» 読む文章
+ + + +

「議員定数削減」って今どうなっているの? /早稲田塾講師 坂東太郎のよくわかる時事用語
「このままでいい」が本心?
気の早い向きは「何でもいいから削れ」と考えるでしょう。比例か小選挙区かの議論もしょせん猿芝居で、要するにもっともらしい言い訳をつけて結局何もしないでおきたいというのが真意ではないかといぶかるのも当然です。何しろ今の議員は、今の制度で当選したのだから「そのままでいい」が本心と推量するのもごもっとも。特に自公は衆参ともに過半数を持っているのだから自案が正しいと自信があるならばさっさと改正案を議員立法して可決成立を目指せばいい。「議員の身分に関わるから野党の意見も十分聞いて」といって先延ばすのは奇妙です。その「十分聞」くために国会審議があるのだから堂々と提出すればいいのです。
比例は「民意の反映」、小選挙区は「民意の集約」

+ + + +

» 集めた資料
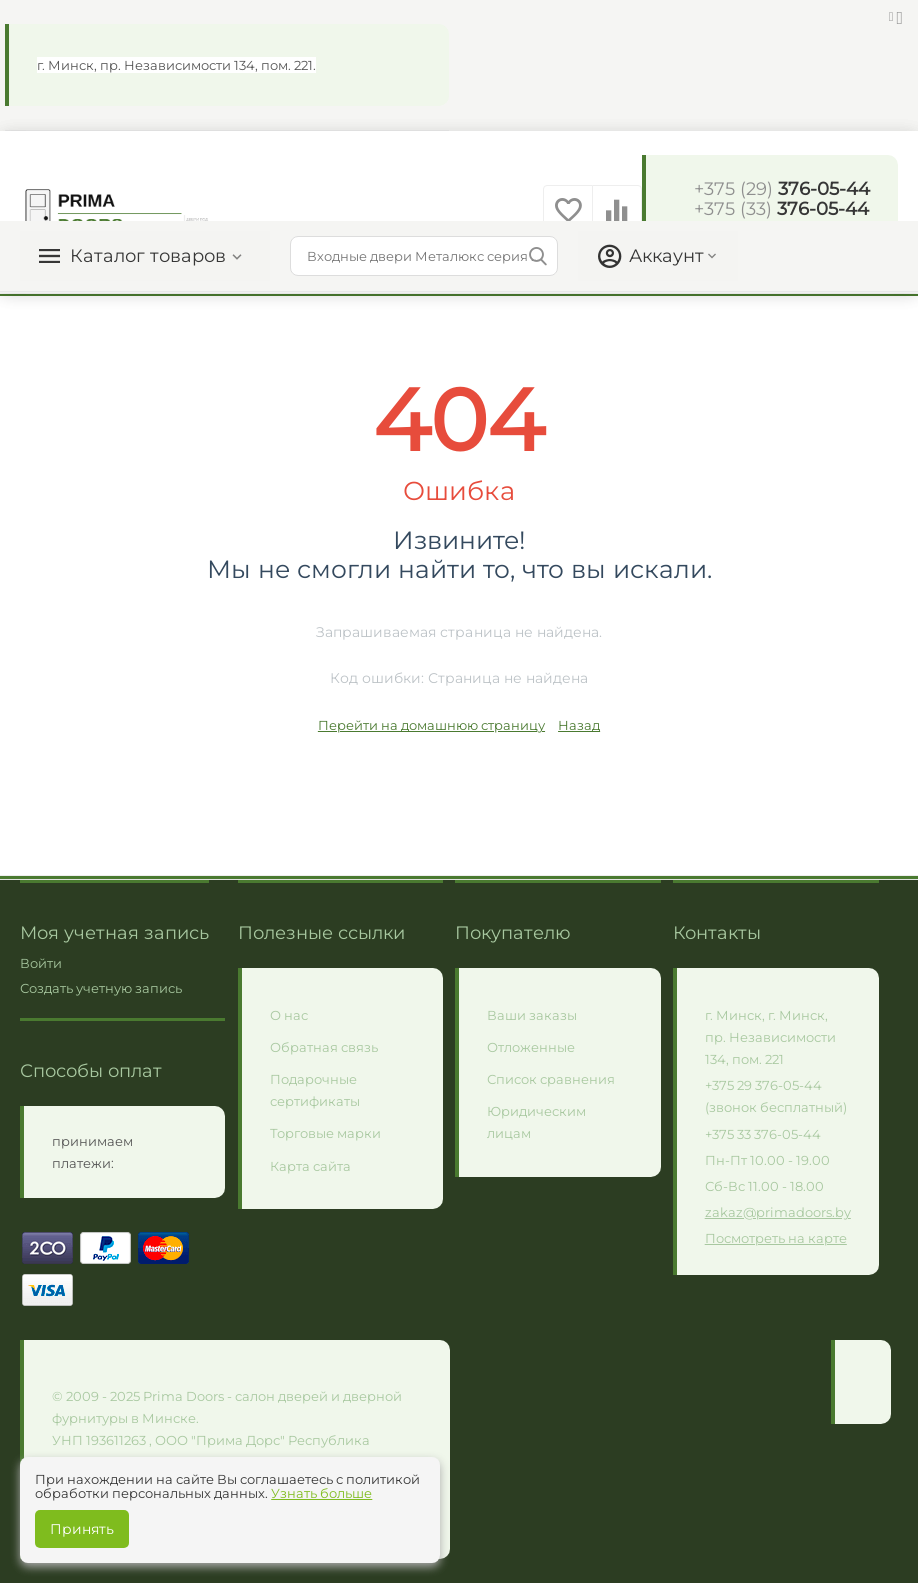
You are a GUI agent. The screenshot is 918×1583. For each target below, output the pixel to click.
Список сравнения (551, 1079)
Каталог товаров (148, 256)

+ + + +

» 練習問題
[1] 議員定数削減の文章について、次の問いに答えてください。
(a) 自公が衆参ともに持っているものは何ですか。
(b) 「十分聞」くためにあると書かれているものは何ですか。
(c) 最後の見出しでは、比例は何だとされていますか。
[2] 議員定数削減の文章の続きを書き進めてください。
資料は議員定数削減の文章とは関係がありません。

» 答え
[1]
(a) 過半数
(b) 国会審議
(c) 「民意の反映」

[2]
確かに「比例か小選挙区か」が実は重要ととらえる人もいます。比例は「民意の反映」で小選挙区は「民意の集約」に効果があるとされます。比例だと小党にも議席が来て多様性を保てる半面でバラバラになりやすく「決められない政治」に陥りかねません。その点で小選挙区は2大政党政治へ持って行きやすく、現に1996年から導入されて民主党政権への交代、自民党への再交代が起きました。ただ1議席を争うため、例えば2強が争って51対49となったら51が議席を得、49が「死に票」となります。3位以下の政党はかすりもしないのです。 議員定数を削減させて留飲を下げるのも結構ですが、削られた結果として選ばれた議員が民意を代表していなかったり、デタラメな人達ばかりでは意味がありません。感情論は感情論として、まともな代表を国会へ送り込める仕組みは何かも合わせて考える冷静さも有権者に必要です。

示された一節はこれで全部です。